Como comunidade global, já construímos definições internacionais de valores humanos que estabelecem os limites entre a liberdade de expressão e o conteúdo de ódio. A alternativa, nesse caso, passaria pela criação de um conselho de notáveis apto a equilibrar o que temos em comum e as idiossincrasias culturais e nacionais dos países onde o Facebook opera, gerando um consenso confiável, estruturado em comunidade e, posteriormente, implantado pela máquina.
Por fim, para amenizar o impacto das fake news, a resposta também nasce do resgate da confiança, trazendo atores fundamentais para o processo: veículos e jornalistas respeitados. O caminho, aqui, seria montar uma cadeia mundial de repórteres remunerados para verificar e certificar a procedência de notícias, fontes e dados, como uma rede de fact-checking descentralizada. As informações que precisassem de confirmação seriam apontadas por meio de denúncias e identificadas a partir de fontes anteriormente sinalizadas como duvidosas. Essa possibilidade também gera novas receitas para os meios tradicionais de imprensa, os quais necessitam desesperadamente reinventar os seus modelos — ainda que o seu valor seja cada vez mais inquestionável.

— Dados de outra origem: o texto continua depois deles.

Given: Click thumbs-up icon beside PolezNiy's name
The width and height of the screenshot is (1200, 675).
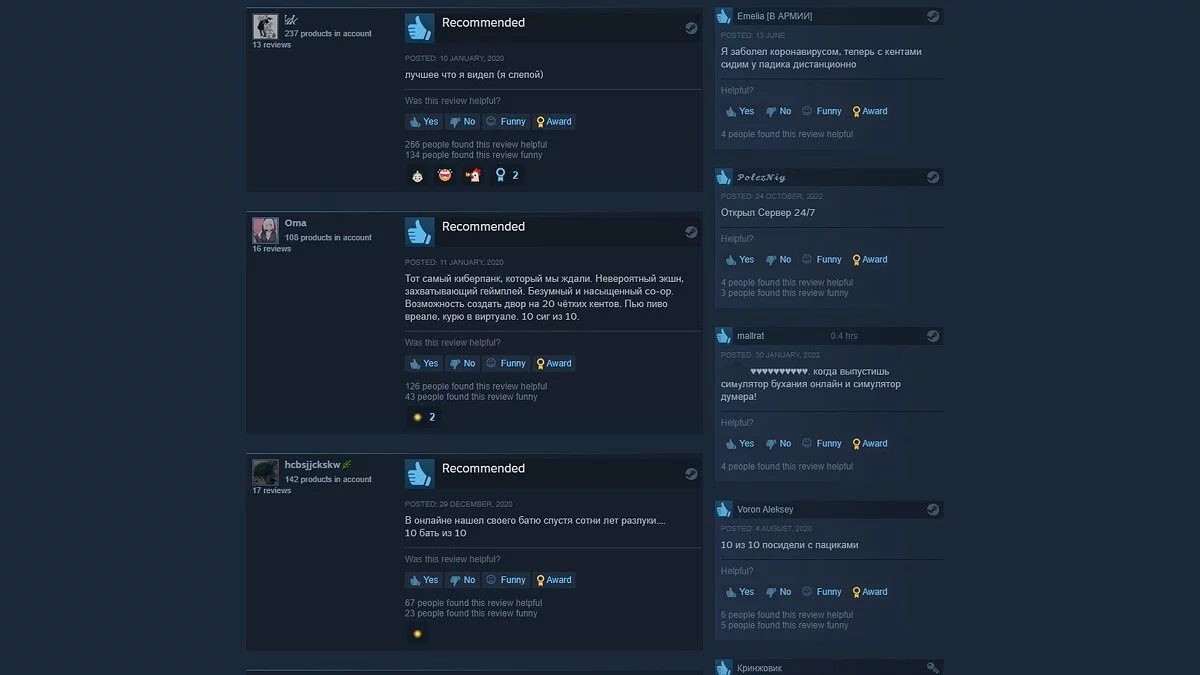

As medidas contra hate speech e fake news, no entanto, devem ir além do próprio Facebook, já que ele é o meio, e não o fim — e é vital perceber-se como tal. Ambas as soluções precisam ser desenvolvidas e compartilhadas entre todas as plataformas em que esses conteúdos circulam (Google, YouTube, Twitter, Reddit e Snapchat), reduzindo esforços e ampliando a eficiência do combate.
Os desafios são enormes e proporcionais ao impacto que o Facebook tem na vida das pessoas em todo o mundo. Mas, assim como nasceu para erguer pontes e criar confiança entre as pessoas, a plataforma pode eliminar os seus problemas perseguindo estes mesmos objetivos — a máquina é apenas o meio. Basta perceber o que de fato está em jogo e ter em mente o preciso conselho de Cesare Cantù: “um excelente modo de fazer o bem é a firme decisão de combater o mal”.